#### [Work instructions]
The first line of the entries below, the line containing "Contacto (666, 46)", and every line between them should be repeated exactly, and nothing else.

#### [Data to use]
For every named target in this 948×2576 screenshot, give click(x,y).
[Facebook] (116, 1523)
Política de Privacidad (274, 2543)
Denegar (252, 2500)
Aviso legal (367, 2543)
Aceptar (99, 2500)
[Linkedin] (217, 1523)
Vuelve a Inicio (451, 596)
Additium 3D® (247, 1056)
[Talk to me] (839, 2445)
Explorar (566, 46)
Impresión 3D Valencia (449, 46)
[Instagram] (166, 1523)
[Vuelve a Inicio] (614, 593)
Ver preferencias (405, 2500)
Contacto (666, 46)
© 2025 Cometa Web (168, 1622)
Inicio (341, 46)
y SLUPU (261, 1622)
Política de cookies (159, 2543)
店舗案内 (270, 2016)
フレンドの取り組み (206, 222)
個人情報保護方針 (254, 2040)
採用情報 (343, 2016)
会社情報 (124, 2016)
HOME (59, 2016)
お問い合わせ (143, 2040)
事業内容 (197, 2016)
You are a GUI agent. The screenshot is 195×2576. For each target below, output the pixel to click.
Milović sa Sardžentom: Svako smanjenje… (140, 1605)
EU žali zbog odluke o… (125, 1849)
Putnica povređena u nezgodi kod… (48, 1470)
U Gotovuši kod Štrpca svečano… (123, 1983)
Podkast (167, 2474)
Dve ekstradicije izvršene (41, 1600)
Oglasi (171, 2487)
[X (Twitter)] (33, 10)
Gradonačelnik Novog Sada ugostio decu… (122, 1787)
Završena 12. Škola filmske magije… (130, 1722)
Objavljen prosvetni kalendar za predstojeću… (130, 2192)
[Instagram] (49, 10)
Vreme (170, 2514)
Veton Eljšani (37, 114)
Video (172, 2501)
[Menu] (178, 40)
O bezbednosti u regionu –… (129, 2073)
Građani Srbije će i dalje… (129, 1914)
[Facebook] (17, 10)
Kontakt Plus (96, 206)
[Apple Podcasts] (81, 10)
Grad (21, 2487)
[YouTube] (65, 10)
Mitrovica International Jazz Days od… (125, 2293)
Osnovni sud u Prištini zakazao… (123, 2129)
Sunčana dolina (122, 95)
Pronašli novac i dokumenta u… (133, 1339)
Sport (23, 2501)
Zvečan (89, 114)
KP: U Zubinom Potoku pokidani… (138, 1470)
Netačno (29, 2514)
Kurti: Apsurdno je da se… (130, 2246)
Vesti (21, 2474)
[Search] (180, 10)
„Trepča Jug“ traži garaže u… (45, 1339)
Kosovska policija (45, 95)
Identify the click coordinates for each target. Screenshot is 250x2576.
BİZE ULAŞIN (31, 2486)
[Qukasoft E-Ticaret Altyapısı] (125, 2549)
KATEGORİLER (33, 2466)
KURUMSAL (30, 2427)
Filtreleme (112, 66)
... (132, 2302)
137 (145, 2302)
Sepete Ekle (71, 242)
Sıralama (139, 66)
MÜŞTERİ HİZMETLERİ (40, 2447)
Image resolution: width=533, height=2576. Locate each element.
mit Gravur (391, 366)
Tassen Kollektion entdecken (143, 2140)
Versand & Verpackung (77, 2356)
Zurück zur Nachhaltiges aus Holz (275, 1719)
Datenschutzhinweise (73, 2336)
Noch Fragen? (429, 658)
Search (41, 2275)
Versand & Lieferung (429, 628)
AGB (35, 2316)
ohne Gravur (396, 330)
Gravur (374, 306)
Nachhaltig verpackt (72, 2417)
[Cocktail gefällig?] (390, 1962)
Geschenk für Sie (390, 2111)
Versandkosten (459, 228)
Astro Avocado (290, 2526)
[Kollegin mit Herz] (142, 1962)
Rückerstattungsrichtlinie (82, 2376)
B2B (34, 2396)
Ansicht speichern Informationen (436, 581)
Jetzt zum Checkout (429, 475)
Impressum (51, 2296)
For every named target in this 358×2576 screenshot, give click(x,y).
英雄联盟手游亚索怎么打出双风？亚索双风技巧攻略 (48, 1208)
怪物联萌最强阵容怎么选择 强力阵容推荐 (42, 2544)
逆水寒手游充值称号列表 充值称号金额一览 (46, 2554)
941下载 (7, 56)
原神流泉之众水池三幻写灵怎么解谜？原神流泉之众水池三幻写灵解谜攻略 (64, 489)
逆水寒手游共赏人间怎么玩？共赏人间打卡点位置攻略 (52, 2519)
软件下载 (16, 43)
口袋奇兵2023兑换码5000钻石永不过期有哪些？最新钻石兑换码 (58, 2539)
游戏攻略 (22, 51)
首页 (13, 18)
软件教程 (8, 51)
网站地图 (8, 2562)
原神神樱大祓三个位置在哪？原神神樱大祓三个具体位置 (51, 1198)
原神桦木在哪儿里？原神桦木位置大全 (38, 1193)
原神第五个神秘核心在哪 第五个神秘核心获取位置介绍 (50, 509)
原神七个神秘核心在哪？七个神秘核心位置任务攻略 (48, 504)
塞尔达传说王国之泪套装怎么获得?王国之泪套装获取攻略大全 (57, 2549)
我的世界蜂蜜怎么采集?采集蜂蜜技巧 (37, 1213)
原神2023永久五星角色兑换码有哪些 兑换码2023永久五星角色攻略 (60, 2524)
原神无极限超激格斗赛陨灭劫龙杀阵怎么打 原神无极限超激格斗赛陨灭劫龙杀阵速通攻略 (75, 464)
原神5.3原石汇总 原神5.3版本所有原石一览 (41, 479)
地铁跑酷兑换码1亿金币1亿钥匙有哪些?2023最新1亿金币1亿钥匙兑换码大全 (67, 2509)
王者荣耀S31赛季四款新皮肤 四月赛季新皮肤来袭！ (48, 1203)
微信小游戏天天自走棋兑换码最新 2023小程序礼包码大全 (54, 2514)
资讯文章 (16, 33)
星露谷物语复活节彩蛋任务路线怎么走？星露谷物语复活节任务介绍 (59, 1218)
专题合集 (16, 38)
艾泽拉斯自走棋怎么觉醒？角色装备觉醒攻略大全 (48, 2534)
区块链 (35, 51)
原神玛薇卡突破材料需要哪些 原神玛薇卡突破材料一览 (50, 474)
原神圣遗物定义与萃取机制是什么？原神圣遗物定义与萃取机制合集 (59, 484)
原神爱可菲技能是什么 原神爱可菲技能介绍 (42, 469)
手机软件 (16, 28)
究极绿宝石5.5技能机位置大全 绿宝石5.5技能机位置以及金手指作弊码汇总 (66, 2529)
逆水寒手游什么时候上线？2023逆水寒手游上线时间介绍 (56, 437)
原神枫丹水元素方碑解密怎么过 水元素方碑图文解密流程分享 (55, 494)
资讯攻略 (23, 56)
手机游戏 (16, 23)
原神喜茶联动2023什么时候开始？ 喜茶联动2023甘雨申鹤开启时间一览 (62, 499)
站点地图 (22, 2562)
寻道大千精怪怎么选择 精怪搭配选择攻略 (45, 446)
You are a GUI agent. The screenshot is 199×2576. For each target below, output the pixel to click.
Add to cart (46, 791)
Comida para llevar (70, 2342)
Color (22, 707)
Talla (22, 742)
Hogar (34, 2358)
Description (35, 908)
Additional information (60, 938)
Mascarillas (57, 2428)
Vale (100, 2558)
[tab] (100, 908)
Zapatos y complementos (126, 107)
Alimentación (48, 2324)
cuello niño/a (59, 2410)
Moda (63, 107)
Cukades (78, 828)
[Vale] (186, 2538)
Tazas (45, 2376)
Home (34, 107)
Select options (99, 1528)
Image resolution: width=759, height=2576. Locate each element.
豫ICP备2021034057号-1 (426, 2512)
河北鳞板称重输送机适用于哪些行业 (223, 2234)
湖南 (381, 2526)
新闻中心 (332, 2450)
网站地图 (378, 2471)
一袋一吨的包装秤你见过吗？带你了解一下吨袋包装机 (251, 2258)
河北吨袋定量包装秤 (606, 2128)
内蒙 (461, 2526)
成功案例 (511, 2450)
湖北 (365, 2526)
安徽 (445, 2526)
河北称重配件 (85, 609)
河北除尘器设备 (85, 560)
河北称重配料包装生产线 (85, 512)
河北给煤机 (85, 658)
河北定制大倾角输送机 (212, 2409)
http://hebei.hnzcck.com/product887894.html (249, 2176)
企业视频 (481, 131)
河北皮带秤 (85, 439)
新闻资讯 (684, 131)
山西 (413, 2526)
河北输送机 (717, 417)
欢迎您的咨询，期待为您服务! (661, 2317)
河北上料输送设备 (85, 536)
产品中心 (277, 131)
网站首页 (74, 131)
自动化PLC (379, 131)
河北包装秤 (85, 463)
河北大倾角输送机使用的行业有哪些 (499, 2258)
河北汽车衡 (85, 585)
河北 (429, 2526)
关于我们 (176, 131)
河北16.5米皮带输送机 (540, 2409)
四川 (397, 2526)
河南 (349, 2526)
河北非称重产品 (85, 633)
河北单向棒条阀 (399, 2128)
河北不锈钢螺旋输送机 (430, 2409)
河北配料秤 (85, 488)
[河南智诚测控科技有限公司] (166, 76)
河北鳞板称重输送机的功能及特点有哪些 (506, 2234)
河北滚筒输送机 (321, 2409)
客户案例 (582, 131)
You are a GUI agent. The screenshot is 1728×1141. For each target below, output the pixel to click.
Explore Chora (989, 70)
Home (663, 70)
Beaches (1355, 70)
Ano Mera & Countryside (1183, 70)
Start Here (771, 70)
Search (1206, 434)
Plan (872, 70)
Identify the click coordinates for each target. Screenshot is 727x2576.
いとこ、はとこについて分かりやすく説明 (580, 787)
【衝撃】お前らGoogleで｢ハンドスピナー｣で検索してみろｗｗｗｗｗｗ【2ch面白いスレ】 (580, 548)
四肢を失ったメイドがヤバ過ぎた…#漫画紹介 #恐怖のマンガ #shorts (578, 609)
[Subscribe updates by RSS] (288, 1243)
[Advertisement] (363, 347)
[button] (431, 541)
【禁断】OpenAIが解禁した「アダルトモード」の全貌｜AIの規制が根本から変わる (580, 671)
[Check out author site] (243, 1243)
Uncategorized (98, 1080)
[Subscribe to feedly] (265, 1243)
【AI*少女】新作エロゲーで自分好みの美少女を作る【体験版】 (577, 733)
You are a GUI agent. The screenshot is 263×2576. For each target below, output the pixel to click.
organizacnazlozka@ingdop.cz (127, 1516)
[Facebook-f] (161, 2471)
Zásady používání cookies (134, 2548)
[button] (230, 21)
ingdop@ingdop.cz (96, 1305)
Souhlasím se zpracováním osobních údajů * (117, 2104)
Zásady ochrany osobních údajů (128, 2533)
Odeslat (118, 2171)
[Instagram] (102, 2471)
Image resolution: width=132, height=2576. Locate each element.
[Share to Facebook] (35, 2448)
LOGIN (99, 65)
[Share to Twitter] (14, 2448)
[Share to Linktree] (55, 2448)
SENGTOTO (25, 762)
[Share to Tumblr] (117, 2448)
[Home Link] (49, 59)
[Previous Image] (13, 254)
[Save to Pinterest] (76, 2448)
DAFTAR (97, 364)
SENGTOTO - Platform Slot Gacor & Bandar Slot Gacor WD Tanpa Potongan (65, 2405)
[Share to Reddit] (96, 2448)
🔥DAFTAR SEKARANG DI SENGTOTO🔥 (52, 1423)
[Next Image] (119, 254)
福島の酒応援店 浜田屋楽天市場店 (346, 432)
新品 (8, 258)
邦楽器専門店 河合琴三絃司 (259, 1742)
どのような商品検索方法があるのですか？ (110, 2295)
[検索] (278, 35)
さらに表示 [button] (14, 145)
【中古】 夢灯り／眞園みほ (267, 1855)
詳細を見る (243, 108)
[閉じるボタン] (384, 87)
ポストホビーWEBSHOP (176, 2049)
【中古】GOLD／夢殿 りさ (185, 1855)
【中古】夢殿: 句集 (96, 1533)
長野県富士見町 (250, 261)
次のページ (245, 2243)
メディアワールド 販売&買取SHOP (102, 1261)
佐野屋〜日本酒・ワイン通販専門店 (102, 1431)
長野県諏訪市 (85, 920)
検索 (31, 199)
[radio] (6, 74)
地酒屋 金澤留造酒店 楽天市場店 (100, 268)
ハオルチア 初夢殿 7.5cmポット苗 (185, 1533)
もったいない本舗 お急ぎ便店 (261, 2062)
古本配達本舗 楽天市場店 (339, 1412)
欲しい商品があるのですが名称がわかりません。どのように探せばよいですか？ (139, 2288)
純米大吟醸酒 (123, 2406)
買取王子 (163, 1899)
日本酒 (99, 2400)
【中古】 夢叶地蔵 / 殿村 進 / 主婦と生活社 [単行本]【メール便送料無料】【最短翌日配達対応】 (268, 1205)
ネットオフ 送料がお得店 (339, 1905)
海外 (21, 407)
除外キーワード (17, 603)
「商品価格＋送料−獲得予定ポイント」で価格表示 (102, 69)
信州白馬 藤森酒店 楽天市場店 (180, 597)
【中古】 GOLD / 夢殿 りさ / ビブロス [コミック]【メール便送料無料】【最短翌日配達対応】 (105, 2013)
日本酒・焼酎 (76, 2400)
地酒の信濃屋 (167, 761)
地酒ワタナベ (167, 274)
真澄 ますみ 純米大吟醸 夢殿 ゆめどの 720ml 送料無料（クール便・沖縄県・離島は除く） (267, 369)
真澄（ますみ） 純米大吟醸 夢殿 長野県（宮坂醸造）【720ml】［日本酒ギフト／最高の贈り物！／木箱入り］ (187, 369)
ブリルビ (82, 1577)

#### [Written reply]
For every named target in this 948×2576 screenshot, give click(x,y).
[Facebook] (116, 1523)
Política de Privacidad (274, 2543)
Denegar (252, 2500)
Aviso legal (367, 2543)
Aceptar (99, 2500)
[Linkedin] (217, 1523)
Vuelve a Inicio (451, 596)
Additium 3D® (247, 1056)
[Talk to me] (839, 2445)
Explorar (566, 46)
Impresión 3D Valencia (449, 46)
[Instagram] (166, 1523)
[Vuelve a Inicio] (614, 593)
Ver preferencias (405, 2500)
Contacto (666, 46)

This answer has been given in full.